There was an opening ceremony held for us, which was broadcasted on their national TV. Afterwards some locals stopped one of the volunteers and told us they saw her on television. It's cool being famous in a third world country.
- I learned the play the steel drums. Ok, just the first 8 notes of the American national anthem, but I felt cool. Just like the celebrity thing.
- My placement. I totally got hooked up with the best living situation in all of Guyana. Watch out Guyana MTV Cribs. Right when I got off the plane, the field director told me I had a fridge, internet access, and a veranda with a hammock. Score! So much for roughing it.
- The country is absolutely beautiful. Please take out your green crayon now. Draw a box on your computer screen here:
Now fill the box in with lots of green circles that may or may not look like palm trees. This is what Guyana looks like.

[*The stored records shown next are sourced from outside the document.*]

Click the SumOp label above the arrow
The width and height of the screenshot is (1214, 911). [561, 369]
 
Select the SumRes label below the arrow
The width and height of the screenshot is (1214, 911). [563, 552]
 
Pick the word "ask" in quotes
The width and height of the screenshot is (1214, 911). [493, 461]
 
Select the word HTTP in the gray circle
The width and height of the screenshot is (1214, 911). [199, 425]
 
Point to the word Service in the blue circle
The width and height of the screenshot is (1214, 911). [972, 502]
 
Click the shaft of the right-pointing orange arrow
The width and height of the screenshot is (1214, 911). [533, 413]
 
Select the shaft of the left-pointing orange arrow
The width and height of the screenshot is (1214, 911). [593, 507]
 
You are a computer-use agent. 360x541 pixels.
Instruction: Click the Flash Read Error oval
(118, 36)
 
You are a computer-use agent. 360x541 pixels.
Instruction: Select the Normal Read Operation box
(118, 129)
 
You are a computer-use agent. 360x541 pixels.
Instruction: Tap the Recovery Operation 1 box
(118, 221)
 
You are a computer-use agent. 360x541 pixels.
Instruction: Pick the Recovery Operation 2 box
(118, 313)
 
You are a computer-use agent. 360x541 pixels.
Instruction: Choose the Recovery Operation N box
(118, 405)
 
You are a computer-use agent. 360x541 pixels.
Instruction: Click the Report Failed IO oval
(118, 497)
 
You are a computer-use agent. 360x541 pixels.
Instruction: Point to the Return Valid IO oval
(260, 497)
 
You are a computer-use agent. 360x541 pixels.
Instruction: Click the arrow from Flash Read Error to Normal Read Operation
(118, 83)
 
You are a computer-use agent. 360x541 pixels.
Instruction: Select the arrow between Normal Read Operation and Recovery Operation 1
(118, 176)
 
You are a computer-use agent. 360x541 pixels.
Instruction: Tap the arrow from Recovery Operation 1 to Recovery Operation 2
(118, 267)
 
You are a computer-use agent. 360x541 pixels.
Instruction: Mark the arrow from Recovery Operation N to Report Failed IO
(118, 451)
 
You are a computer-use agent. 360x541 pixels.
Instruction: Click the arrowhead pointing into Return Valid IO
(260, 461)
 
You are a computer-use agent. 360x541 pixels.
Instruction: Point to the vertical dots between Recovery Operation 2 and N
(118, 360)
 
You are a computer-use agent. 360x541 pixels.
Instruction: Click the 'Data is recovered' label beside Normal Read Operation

- The heat. The sun is sometimes so unforgiving here, and you're forced to find solace in the shade and wait for a nice cool breeze. Luckily the breeze blows quite frequently, so you find yourself taking lots of shade breaks.
- The mosquitoes. Now please take out your red crayon. Draw two parallel lines here:
Now fill them in with red dots and that is my leg or my arm.
- The water at the first dorm we stayed at in Georgetown smelled like sulfur.
- I was told I'm going to be teaching at a community high school-- which is basically for delinquents, kids that didn't pass the high school entrance exam, or didn't take it. I heard it was challenging.
- The frequency of running water. The water doesn't always work here so oftentimes the toilet doesn't flush (in which case you just go to the well, fill up a bucket and pour it down), or the sink doesn't work (in which case you just take out your antibacterial gel) or the shower doesn't work (in which case you just go to the well, fill up a bucket and take a bucket bath). All things these things aren't so bad to deal with.
While we were staying at the dorm, myself and two other volunteers were taking a shower. Mid shampoo lather, the water stops running and the three of us are left soapy and bewildered. We decide the water isn't going to come back on, wrap ourselves up in towels, grab our brightly colored buckets and march our sudsy selves to fetch some well water.
The well is located right next to where all the 23 other male and female volunteers like to hang out because there is guaranteed a breeze. Now please take out your black crayon and draw three stick figures here:
Now add lots of suds in our hair, a towel around ourselves, water dripping from our stick figure arms and a bucket in tow. Now to the left, add 23 stick figures turning around at the same time to see us in this state. There is a real picture out there of this incident and I will show yall once it's downloaded somewhere.
I have many more stories, which I will have to tell you later. We're off to the local bar now. Don't forget to wipe all the crayon marks off your computer screen.